Input
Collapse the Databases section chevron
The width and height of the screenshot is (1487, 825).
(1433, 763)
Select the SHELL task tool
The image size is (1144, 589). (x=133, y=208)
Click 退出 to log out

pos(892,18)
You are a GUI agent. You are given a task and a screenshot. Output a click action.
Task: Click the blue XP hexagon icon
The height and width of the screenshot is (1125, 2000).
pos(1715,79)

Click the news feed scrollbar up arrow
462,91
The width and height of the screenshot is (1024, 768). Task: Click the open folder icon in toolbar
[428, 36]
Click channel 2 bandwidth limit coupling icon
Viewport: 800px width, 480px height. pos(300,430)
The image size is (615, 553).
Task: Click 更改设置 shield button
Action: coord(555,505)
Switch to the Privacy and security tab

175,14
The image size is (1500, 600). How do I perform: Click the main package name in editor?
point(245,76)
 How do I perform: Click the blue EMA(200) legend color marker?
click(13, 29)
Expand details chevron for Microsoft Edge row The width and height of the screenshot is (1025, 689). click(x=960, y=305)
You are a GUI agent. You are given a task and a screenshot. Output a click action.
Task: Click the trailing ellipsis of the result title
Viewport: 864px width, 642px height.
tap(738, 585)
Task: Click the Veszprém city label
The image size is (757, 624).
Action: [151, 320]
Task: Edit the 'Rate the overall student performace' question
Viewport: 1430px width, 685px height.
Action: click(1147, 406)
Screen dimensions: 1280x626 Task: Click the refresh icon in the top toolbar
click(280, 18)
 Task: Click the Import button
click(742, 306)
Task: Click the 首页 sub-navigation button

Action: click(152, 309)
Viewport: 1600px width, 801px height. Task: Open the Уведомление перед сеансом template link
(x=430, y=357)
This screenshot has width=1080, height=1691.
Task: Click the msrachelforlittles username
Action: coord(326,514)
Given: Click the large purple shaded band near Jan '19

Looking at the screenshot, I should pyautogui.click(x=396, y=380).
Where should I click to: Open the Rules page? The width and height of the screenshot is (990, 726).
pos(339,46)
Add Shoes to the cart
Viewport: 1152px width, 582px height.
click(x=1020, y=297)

What is needed
Take the line holding "Add Shoes to the cart" and all lines after it through the end of the data, and set them down exactly.

Answer box
Add Shoes to the cart
Viewport: 1152px width, 582px height.
click(x=1020, y=297)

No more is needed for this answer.